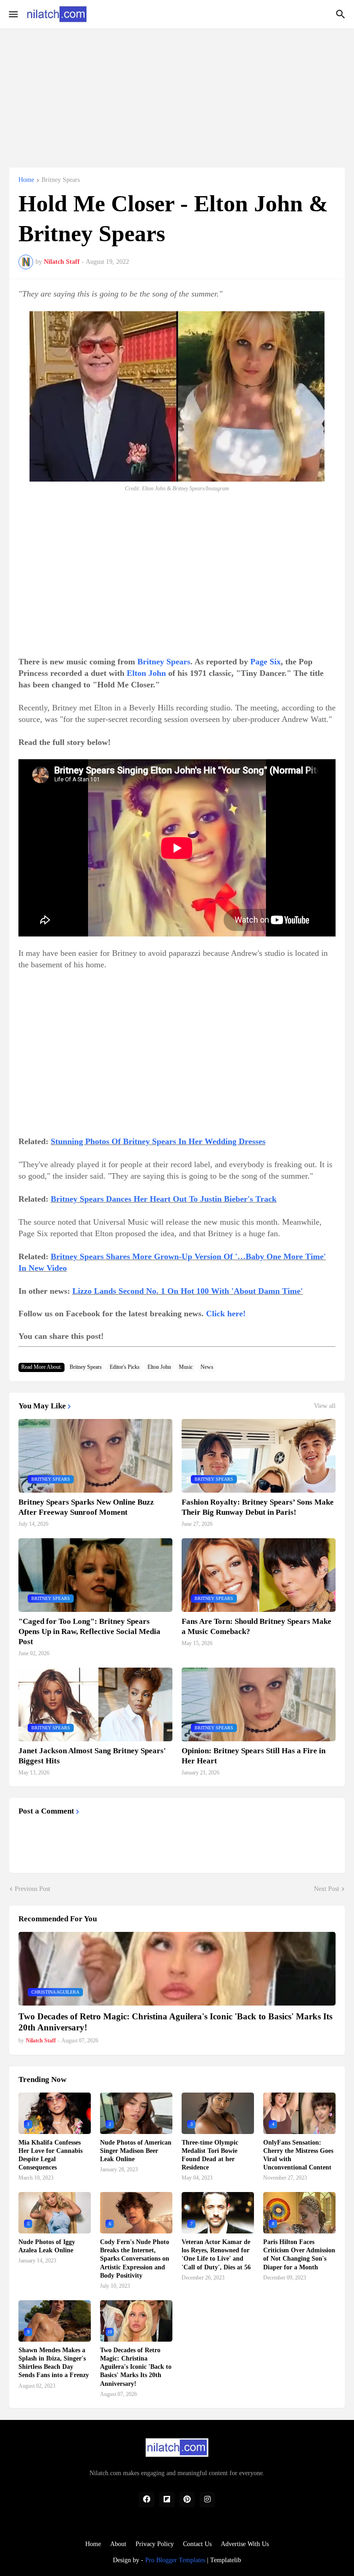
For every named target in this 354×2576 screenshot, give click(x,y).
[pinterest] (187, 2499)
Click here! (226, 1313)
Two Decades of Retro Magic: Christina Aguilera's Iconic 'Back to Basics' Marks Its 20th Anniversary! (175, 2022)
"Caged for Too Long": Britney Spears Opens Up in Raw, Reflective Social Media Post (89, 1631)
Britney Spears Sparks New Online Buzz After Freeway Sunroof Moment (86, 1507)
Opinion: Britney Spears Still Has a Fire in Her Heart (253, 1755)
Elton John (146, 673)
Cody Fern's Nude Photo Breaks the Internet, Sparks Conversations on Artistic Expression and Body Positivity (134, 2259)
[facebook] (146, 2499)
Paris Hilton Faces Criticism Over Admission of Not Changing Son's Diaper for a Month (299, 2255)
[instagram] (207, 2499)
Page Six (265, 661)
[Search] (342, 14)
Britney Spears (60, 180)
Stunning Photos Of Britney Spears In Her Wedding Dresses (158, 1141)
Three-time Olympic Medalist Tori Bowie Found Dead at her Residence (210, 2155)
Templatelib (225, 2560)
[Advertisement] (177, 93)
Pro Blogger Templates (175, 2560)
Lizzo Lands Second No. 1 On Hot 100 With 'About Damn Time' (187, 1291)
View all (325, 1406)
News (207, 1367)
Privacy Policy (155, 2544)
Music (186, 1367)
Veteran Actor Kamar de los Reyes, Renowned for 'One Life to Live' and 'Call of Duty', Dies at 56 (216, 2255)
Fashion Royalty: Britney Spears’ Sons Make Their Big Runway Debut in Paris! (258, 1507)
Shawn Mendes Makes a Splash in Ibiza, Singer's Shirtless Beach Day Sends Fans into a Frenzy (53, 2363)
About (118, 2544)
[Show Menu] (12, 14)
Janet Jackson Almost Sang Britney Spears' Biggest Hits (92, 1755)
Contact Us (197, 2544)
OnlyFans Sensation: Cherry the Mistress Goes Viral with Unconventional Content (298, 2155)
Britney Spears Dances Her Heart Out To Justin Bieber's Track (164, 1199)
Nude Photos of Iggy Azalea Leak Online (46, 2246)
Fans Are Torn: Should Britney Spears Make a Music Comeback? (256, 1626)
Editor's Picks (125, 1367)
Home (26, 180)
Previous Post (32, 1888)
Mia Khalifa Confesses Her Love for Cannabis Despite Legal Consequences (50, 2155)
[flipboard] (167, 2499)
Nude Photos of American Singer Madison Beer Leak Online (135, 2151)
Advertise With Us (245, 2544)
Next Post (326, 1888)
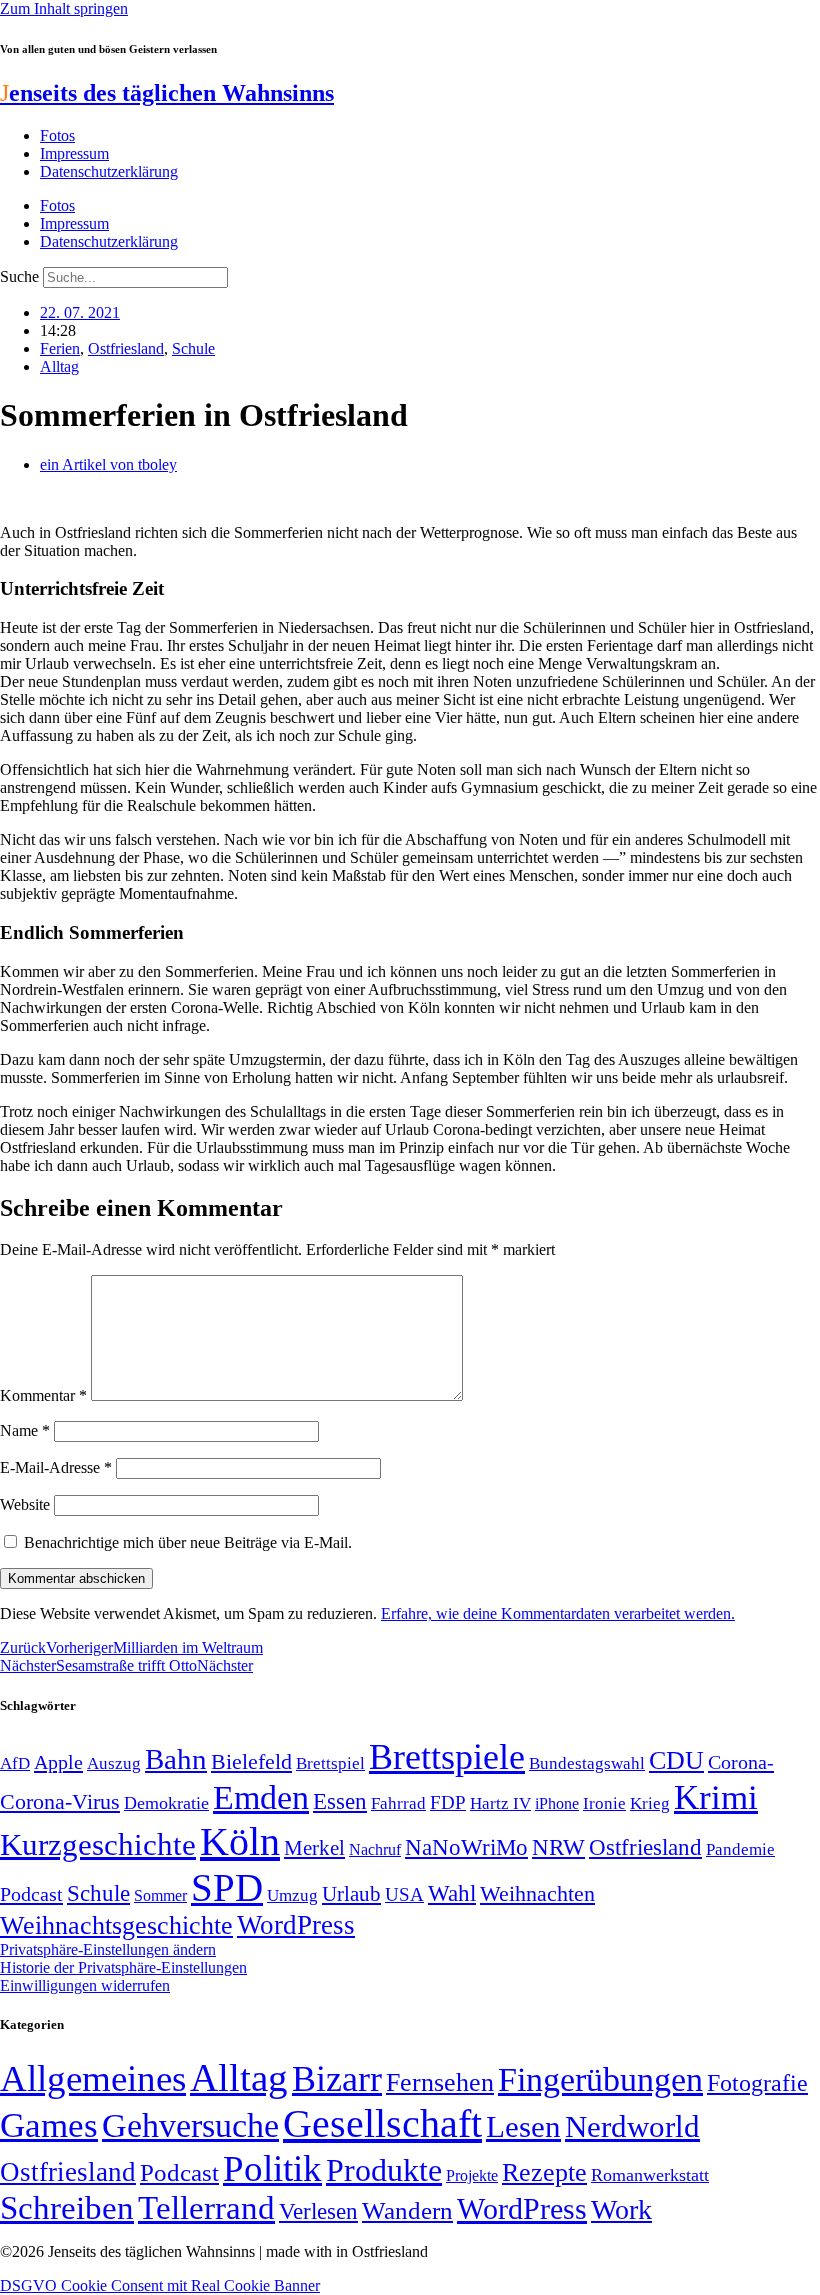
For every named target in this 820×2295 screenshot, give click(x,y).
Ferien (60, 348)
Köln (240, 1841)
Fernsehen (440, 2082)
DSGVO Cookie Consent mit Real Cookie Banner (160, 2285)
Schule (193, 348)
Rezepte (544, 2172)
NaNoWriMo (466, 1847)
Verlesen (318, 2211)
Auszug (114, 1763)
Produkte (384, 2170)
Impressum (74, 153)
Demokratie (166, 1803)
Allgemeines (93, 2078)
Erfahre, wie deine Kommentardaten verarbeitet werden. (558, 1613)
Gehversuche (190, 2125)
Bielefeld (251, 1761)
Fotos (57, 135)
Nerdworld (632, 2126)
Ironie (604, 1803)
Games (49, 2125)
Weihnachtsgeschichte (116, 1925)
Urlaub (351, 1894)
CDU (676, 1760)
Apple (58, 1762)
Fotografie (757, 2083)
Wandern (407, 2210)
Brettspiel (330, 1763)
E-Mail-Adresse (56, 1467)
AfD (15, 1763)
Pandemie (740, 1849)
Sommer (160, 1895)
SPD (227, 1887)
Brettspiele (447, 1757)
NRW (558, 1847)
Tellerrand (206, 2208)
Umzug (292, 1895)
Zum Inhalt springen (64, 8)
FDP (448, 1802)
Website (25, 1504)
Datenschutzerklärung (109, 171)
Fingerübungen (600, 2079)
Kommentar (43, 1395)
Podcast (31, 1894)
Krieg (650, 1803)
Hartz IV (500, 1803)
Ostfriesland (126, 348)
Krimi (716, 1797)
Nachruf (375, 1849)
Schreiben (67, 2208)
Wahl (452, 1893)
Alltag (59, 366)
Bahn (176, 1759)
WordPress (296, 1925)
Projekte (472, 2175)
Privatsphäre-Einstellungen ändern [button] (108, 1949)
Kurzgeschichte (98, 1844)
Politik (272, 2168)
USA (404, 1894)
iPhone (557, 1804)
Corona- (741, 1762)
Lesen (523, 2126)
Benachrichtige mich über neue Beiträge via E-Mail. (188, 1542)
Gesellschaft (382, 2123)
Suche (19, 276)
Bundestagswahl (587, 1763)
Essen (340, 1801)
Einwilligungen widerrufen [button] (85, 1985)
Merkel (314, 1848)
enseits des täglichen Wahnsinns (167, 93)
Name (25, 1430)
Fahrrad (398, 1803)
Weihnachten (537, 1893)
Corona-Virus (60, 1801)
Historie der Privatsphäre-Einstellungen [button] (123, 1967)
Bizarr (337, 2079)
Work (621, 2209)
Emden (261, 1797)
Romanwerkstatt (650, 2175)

☆ ☆ ☆ ☆

All lines above containing the string "Mail": copy each one.

Response for this exercise:
E-Mail-Adresse (56, 1467)
Benachrichtige mich über neue Beiträge via E-Mail. (188, 1542)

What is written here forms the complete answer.